AWS Architecture Blog

Glenn’s Take on re:Invent 2017 – Part 3

Glenn Gore here, Chief Architect for AWS. I was in Las Vegas last week — with 43K others — for re:Invent 2017. I checked in to the Architecture blog here and here with my take on what was interesting about some of the bigger announcements from a cloud-architecture perspective.

In the excitement of so many new services being launched, we sometimes overlook feature updates that, while perhaps not as exciting as Amazon DeepLens, have significant impact on how you architect and develop solutions on AWS.

Amazon DynamoDB is used by more than 100,000 customers around the world, handling over a trillion requests every day. From the start, DynamoDB has offered high availability by natively spanning multiple Availability Zones within an AWS Region. As more customers started building and deploying truly-global applications, there was a need to replicate a DynamoDB table to multiple AWS Regions, allowing for read/write operations to occur in any region where the table was replicated. This update is important for providing a globally-consistent view of information — as users may transition from one region to another — or for providing additional levels of availability, allowing for failover between AWS Regions without loss of information.

There are some interesting concurrency-design aspects you need to be aware of and ensure you can handle correctly. For example, we support the “last writer wins” reconciliation where eventual consistency is being used and an application updates the same item in different AWS Regions at the same time. If you require strongly-consistent read/writes then you must perform all of your read/writes in the same AWS Region. The details behind this can be found in the DynamoDB documentation. Providing a globally-distributed, replicated DynamoDB table simplifies many different use cases and allows for the logic of replication, which may have been pushed up into the application layers to be simplified back down into the data layer.

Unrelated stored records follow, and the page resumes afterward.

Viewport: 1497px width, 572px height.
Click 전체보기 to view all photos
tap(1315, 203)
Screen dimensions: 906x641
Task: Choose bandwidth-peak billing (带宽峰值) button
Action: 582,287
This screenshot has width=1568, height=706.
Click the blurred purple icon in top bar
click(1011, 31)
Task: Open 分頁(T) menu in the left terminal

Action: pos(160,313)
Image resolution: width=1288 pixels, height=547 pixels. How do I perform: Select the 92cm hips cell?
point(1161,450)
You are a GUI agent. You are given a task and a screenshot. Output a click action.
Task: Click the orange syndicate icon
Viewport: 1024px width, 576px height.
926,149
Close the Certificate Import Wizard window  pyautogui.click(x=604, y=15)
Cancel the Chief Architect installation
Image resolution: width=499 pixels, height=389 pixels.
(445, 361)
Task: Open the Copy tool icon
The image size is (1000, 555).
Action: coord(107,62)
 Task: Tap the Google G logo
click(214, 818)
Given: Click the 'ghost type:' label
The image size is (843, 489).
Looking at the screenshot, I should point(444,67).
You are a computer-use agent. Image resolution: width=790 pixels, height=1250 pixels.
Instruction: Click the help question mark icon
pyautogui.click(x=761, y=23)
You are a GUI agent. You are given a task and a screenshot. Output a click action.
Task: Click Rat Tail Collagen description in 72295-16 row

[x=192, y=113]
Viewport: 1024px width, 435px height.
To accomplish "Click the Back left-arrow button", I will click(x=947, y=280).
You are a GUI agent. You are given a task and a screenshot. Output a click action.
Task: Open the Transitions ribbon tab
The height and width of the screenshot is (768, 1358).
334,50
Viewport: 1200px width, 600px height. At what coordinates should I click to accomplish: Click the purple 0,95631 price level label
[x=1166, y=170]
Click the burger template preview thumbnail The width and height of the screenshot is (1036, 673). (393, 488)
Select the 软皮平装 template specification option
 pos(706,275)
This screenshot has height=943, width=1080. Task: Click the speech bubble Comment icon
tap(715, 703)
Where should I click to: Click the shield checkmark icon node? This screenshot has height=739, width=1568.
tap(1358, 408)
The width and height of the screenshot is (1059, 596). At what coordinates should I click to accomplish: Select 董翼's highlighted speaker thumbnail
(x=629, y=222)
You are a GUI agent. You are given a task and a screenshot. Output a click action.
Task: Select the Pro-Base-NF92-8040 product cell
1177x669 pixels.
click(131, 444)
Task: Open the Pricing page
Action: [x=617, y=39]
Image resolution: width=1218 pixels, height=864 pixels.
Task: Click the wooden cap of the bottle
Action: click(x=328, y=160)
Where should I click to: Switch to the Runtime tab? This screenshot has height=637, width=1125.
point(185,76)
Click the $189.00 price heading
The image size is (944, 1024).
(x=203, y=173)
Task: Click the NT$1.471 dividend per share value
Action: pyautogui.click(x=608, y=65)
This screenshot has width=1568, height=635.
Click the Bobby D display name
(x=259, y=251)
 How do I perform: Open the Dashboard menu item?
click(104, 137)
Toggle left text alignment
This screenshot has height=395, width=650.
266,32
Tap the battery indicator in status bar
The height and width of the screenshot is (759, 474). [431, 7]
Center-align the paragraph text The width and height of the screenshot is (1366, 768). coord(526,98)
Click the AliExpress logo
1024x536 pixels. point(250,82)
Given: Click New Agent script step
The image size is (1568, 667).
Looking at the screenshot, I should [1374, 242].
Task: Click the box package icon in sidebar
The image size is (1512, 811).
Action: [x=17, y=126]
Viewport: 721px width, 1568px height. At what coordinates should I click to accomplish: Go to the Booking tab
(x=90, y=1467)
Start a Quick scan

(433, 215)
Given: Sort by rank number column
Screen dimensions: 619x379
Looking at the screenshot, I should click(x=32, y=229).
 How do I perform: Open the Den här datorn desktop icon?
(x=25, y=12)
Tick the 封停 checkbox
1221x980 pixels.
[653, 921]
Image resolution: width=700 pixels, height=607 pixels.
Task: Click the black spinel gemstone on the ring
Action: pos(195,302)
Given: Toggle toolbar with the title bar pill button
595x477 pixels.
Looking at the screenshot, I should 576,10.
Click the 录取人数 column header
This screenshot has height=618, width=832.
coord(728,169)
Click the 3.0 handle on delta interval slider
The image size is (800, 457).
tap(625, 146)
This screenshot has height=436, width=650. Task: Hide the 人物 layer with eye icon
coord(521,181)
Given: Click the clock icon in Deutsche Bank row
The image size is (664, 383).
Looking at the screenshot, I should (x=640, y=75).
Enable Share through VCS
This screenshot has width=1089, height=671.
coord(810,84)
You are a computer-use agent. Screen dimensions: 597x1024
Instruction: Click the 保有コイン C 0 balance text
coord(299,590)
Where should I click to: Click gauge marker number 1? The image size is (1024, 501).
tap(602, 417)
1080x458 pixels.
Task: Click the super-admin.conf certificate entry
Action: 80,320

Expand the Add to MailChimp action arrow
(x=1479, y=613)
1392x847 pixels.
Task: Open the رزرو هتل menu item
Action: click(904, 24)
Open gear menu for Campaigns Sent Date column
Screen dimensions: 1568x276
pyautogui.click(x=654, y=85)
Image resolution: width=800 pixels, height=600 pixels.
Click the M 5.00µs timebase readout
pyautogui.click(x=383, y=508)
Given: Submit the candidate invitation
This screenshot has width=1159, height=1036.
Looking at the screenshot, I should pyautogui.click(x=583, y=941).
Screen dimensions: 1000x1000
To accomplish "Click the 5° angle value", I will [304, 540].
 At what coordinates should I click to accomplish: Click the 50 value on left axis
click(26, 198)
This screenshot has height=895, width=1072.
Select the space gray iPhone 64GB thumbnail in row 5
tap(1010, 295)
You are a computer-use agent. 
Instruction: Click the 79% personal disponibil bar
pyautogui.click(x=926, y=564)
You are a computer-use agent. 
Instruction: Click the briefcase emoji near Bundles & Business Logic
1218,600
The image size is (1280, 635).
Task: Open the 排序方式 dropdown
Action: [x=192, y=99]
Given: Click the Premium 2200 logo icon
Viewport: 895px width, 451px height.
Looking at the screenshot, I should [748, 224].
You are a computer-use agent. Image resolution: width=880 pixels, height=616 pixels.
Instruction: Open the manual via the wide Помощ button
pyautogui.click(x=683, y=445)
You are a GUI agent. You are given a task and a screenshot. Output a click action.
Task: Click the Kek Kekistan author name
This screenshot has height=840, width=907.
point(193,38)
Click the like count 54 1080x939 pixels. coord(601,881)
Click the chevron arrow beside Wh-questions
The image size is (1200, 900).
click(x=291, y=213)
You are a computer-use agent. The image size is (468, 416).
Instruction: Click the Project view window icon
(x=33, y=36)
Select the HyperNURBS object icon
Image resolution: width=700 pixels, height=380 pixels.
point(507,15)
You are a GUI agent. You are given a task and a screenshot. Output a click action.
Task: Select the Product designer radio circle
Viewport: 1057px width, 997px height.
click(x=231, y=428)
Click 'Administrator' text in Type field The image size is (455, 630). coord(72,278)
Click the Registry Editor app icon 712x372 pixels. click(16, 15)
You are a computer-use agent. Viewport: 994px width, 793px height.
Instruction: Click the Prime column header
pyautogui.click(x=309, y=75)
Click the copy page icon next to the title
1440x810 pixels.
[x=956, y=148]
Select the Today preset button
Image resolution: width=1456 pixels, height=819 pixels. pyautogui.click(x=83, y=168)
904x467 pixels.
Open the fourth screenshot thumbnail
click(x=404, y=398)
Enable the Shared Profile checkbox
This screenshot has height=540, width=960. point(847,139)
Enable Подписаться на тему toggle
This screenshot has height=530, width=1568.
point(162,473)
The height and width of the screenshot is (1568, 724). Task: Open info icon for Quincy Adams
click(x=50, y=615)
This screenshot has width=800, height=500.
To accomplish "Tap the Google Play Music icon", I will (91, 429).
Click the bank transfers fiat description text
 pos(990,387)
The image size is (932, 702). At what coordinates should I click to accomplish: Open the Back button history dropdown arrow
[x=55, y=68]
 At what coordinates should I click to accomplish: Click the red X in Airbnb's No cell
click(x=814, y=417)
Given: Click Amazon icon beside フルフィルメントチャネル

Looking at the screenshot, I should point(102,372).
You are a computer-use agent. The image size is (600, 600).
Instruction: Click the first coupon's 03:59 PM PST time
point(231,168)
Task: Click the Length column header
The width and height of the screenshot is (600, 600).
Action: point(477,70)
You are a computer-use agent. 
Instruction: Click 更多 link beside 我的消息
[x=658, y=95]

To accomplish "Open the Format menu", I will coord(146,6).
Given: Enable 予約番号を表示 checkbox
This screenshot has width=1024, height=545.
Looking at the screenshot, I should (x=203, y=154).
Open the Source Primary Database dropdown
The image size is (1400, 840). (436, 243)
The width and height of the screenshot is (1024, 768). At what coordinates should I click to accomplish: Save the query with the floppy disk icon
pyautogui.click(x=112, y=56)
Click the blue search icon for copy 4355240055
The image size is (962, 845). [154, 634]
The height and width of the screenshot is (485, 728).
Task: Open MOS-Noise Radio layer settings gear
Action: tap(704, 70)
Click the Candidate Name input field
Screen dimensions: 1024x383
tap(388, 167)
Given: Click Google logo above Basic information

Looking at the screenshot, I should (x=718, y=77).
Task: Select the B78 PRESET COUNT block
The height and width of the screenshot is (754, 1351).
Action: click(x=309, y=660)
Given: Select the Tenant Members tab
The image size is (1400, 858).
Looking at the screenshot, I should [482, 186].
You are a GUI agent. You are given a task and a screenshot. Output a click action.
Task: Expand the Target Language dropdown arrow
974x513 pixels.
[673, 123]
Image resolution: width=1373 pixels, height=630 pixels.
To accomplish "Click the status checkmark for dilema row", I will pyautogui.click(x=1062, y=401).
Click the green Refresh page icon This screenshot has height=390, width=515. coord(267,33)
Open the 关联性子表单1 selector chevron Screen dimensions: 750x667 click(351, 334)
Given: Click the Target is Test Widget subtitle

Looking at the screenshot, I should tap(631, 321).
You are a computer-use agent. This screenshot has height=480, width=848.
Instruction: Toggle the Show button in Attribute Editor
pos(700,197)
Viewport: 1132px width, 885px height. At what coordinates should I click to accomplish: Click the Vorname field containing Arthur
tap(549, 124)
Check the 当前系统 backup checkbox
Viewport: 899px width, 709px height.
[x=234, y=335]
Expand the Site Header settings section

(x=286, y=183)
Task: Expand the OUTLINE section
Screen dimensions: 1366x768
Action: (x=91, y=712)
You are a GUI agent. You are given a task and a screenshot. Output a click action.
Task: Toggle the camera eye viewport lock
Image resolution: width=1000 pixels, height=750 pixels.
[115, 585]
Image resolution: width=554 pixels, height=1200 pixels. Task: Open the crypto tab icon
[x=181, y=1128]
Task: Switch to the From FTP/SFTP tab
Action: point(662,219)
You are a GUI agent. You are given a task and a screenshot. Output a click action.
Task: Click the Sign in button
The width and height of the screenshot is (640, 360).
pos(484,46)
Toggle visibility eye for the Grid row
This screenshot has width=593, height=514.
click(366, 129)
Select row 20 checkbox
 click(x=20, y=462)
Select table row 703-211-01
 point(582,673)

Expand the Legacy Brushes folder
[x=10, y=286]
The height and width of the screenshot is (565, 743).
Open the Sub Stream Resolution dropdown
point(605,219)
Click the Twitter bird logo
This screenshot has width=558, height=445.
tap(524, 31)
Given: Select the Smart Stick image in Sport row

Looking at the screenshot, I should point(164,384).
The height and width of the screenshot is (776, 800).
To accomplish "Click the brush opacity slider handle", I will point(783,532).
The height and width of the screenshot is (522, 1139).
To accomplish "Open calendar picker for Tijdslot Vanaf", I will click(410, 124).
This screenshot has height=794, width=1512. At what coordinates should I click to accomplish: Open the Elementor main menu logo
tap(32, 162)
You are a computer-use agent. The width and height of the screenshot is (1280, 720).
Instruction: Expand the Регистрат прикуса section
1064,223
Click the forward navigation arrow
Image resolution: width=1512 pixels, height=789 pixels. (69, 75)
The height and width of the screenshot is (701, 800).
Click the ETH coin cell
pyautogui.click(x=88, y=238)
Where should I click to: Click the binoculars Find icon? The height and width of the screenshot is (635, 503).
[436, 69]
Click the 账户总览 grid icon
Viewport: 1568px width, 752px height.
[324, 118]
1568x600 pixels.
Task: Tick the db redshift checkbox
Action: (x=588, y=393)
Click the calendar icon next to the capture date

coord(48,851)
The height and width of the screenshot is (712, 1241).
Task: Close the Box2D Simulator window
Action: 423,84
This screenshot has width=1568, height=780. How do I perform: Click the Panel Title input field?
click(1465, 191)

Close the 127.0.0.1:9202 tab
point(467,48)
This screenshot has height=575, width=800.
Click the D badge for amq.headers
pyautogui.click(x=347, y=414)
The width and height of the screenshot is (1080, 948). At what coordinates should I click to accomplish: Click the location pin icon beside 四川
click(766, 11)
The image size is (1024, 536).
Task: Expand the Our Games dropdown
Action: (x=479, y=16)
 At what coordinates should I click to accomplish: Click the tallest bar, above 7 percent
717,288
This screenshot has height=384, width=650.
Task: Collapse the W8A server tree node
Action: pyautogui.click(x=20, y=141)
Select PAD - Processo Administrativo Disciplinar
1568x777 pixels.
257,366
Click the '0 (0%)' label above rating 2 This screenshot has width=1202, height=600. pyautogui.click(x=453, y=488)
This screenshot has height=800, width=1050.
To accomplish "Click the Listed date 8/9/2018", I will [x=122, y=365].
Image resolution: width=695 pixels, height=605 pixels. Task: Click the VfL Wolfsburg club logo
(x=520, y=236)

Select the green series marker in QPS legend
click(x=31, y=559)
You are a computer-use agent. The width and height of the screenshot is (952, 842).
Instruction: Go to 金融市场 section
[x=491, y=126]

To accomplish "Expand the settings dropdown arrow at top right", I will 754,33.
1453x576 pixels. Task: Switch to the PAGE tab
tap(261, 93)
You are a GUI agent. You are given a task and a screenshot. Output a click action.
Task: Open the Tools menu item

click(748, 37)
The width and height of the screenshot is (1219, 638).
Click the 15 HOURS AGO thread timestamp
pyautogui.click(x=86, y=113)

The other big update for DynamoDB is that you can now back up your DynamoDB table on demand with no impact to performance. One of the features I really like is that when you trigger a backup, it is available instantly, regardless of the size of the table. Behind the scenes, we use snapshots and change logs to ensure a consistent backup. While backup is instant, restoring the table could take some time depending on its size and ranges — from minutes to hours for very large tables.

This feature is super important for those of you who work in regulated industries that often have strict requirements around data retention and backups of data, which sometimes limited the use of DynamoDB or required complex workarounds to implement some sort of backup feature in the past. This often incurred significant, additional costs due to increased read transactions on their DynamoDB tables.

Amazon Simple Storage Service (Amazon S3) was our first-released AWS service over 11 years ago, and it proved the simplicity and scalability of true API-driven architectures in the cloud. Today, Amazon S3 stores trillions of objects, with transactional requests per second reaching into the millions! Dealing with data as objects opened up an incredibly diverse array of use cases ranging from libraries of static images, game binary downloads, and application log data, to massive data lakes used for big data analytics and business intelligence. With Amazon S3, when you accessed your data in an object, you effectively had to write/read the object as a whole or use the range feature to retrieve a part of the object — if possible — in your individual use case.

Now, with Amazon S3 Select, an SQL-like query language is used that can work with delimited text and JSON files, as well as work with GZIP compressed files. We don’t support encryption during the preview of Amazon S3 Select.

Amazon S3 Select provides two major benefits:

  • Faster access
  • Lower running costs

Serverless Lambda functions, where every millisecond matters when you are being charged, will benefit greatly from Amazon S3 Select as data retrieval and processing of your Lambda function will experience significant speedups and cost reductions. For example, we have seen 2x speed improvement and 80% cost reduction with the Serverless MapReduce code.

Other AWS services such as Amazon Athena, Amazon Redshift, and Amazon EMR will support Amazon S3 Select as well as partner offerings including Cloudera and Hortonworks. If you are using Amazon Glacier for longer-term data archival, you will be able to use Amazon Glacier Select to retrieve a subset of your content from within Amazon Glacier.

As the volume of data that can be stored within Amazon S3 and Amazon Glacier continues to scale on a daily basis, we will continue to innovate and develop improved and optimized services that will allow you to work with these magnificently-large data sets while reducing your costs (retrieval and processing). I believe this will also allow you to simplify the transformation and storage of incoming data into Amazon S3 in basic, semi-structured formats as a single copy vs. some of the duplication and reformatting of data sometimes required to do upfront optimizations for downstream processing. Amazon S3 Select largely removes the need for this upfront optimization and instead allows you to store data once and process it based on your individual Amazon S3 Select query per application or transaction need.

Thanks for reading!

Glenn contemplating why CSV format is still relevant in 2017 (Italy).